**Exercise prompt:**
Reproduce the listing below line for line, keeping every word and number unchanged but omitting the pictures.

**Data:**
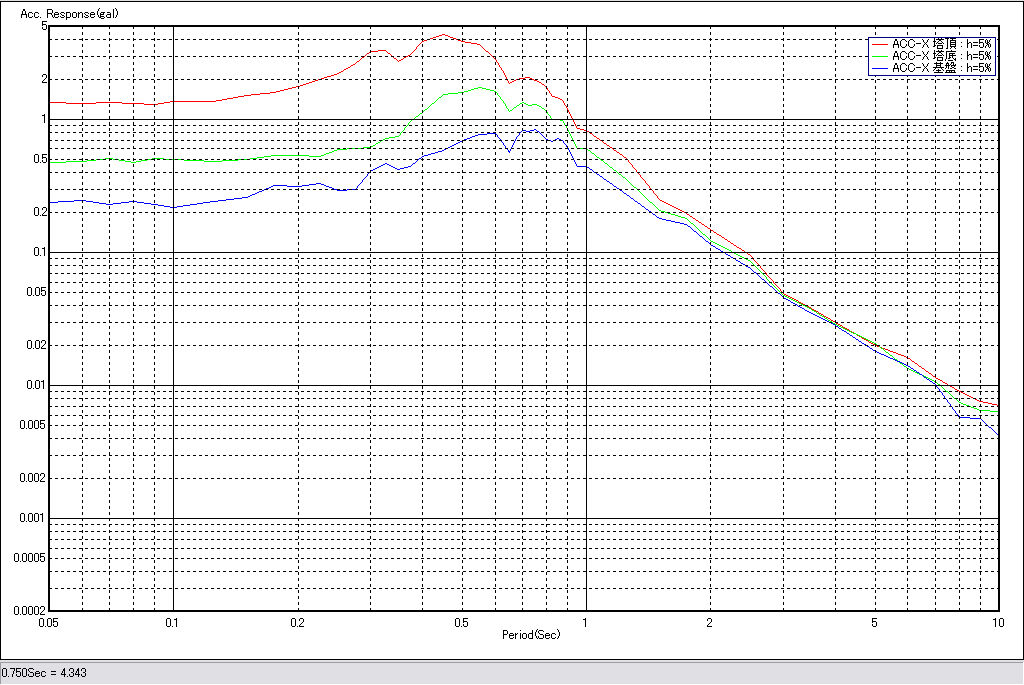Click the 0.1 tick label on period axis
The height and width of the screenshot is (685, 1024).
point(173,622)
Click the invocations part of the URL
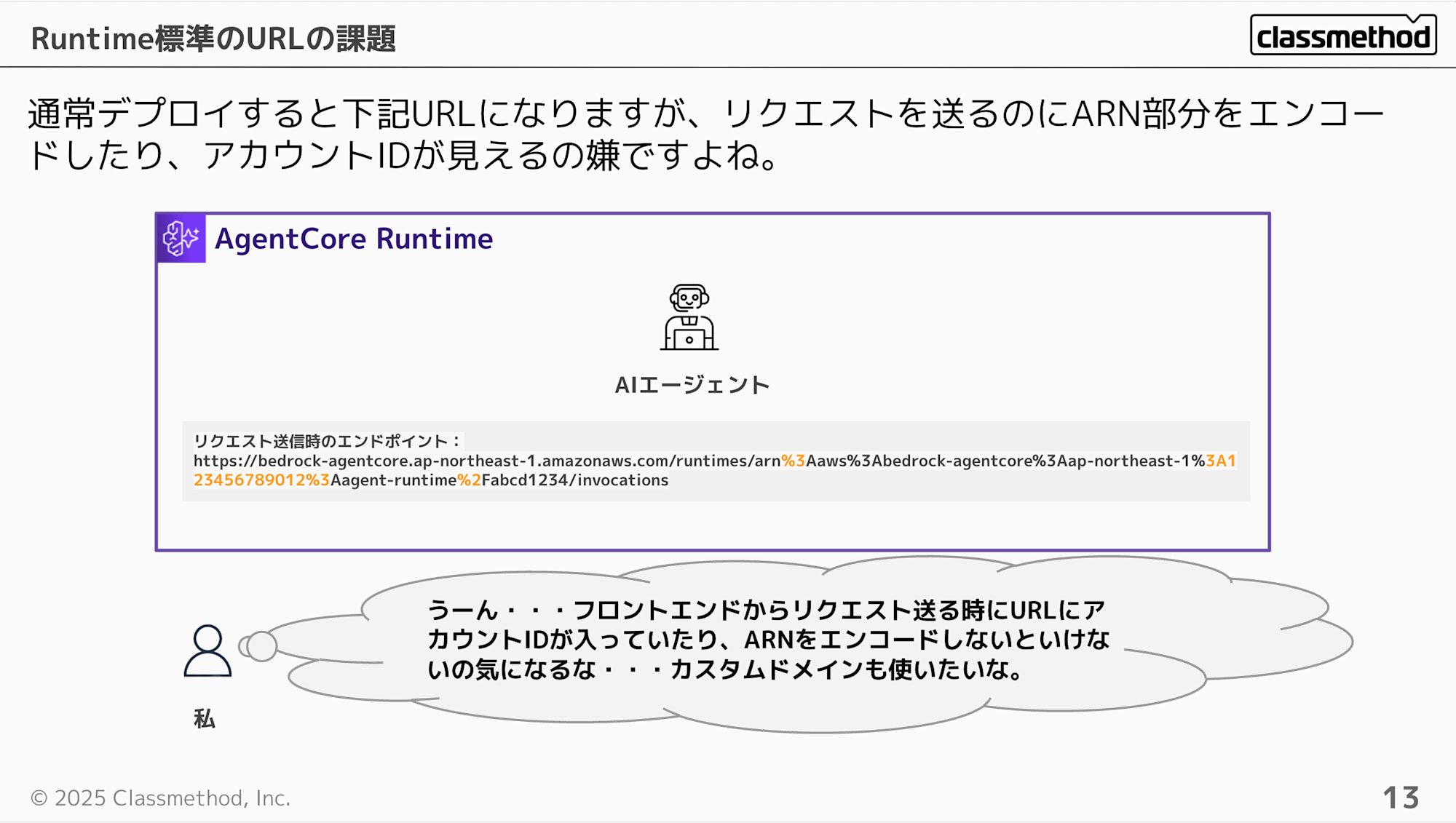 click(622, 480)
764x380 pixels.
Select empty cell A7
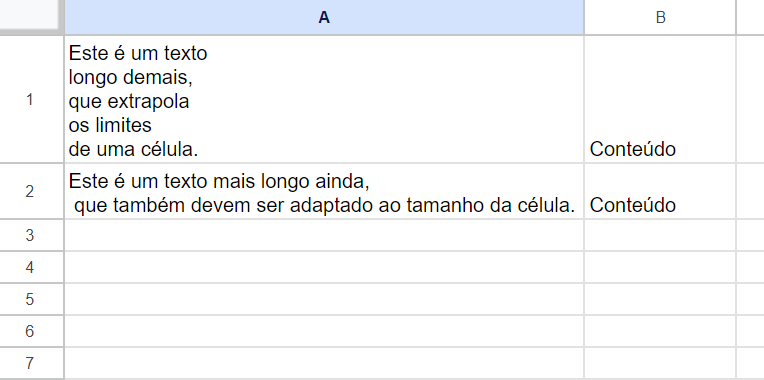[324, 363]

**Response below:**
Click the 0.1 tick label on period axis
The height and width of the screenshot is (685, 1024).
point(173,622)
Click the invocations part of the URL
 click(622, 480)
764x380 pixels.
Select empty cell A7
[324, 363]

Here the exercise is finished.